Olfactory memories have returned with particular force. On the flight from Brisbane, I smelled Rid, the Australian insect repellent that my mother used to favour for its cheerful, fruity fragrance. Walking into a shop in Port Moresby, the nostril-singeing tang of sweaty bodies struck me like a hand across the face, announcing the place more vividly and definitively than any visa stamp. I kept breathing, and bought a local SIM card while children looked on with that mixture of frank curiosity and longing that always gets me in the gut, the guilty bite of privilege.
Later, as afternoon dissolved into equatorial night, a soft veil of acrid, sweet smoke drifted from garden- and cooking fires through the louvred windows my friend K--'s house. The house itself moved me deeply: older, slightly decrepit, still floating modestly on its stilts above the hibiscus hedges and the crumbling street. I watched K-- make coffee in the kitchen, each fluid gesture familiar as a childhood song. The coffee, one of Papua New Guinea's top exports, was rich and strong and tasted of chocolate. I slept a few hours; awoke, and was lulled to sleep again by women and children speaking softly in Tok Pisin, somewhere nearby.

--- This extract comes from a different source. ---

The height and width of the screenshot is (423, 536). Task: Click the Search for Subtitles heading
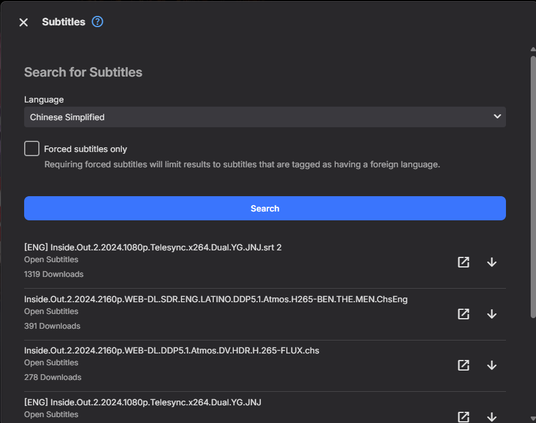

Slowly, Tok Pisin is coming back to me, like fluid trickling back along aged veins. Yesterday, J--, the hausmeri where I am staying, told me a story about someone I used to know, who unexpectedly passed away. Halfway through she looked at me:
"Yu harim?" (You understand what I'm saying?)

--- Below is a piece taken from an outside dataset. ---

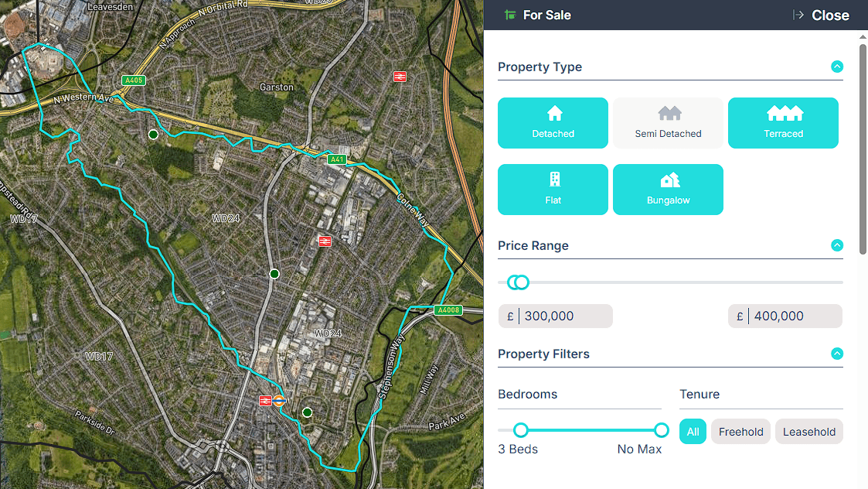Screen dimensions: 868x489
Task: Collapse the Property Filters section
Action: (x=837, y=354)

"Ah, mi harim. Mi sori tasol." (I understand. I'm just sad.)
This morning J-- arrived with her bilum brimming with fruit and vegetables from the market. Long beans, aibika, bok choy, paw paw, muli, tiny red tomatoes, green bananas. I wanted to bury my nose in the aromatic juxtaposition of the sharp greens with the sensuous, floral scent of the paw paw. (Some perfumer should do a fragrance with a paw paw focus, if that hasn't been done already.)
If experience becomes memory as soon as we apprehend it, then I am experiencing sensorial memories within memories, moments from both the deep and the immediate past. Port Moresby has changed drastically in the last ten years, yet at every turn, something absorbed, then long forgotten, resurfaces and surprises me.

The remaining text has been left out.